··· PASSAGE PROVIDED
This post is open for all to read. But, writing is my creative expression and I would so love your support. If you got something out of this, drop me a note or consider subscribing. This is the best way you can support my endeavours, and I greatly appreciate it!I’ve been trying the keto diet in hopes that it heals inflammation and, therefore, maybe, my asthma. But all it’s really done so far is make me annoyed easier. Do carbs truly make us happy?
Strong convictions
I had a conversation the other day about topics and things I hold strong convictions about. The response I got was mostly the other person trying to poke holes in my strong conviction. They’re attempting to find some sort of “gotcha moment”. Like then I can be “wrong” and made to understand that holding my strong conviction in the first place was the “wrong answer”.
And this is generally what people without strong convictions do to people with strong convictions.
This is what people who don’t know what they value deeply, haven’t taken the journey of developing them, and can articulate them, do. You could call it unintelligent.
In some ways, yes, it is unintelliget but I mostly think it’s lazy and guarded. It’s I don’t want to actually have to explore my belief system, so I’m going to attempt to give you every possible scenario where yours could be wrong.
When someone doesn’t actually know what they value, when they haven’t confronted it or paid a cost for it, the safest move is critique.
Not because critique is intelligent, but because it’s defensive. It keeps them from having to stand for anything themselves (and how could you stand for something so strongly). And then, actually, no one can engage in a conversation of values.
It’s not even really a conversation at that point, when one person becomes the person on a hill with a conviction, and someone below is throwing spears up like maybe they’ll hit. You’re not even on the same playing field. The value of a conviction isn't solely determined by whether it can withstand every possible challenge.
That’s a misunderstanding of what a conviction is and why we have them. Convictions aren’t math proofs, and we must make sure the Pythagorean theorem “pathagums” (you like that word?).
······
··· DATA EXTRACT
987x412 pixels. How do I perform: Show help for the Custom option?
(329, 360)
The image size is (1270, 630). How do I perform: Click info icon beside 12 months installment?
······
> _PROBLEM_:
List every word or phrase that appears inside quotation marks in the post on strong convictions. Work only from the post on strong convictions.

> _COMPLETED EXERCISE_:
- "gotcha moment"
- "wrong"
- "wrong answer"
- "pathagums"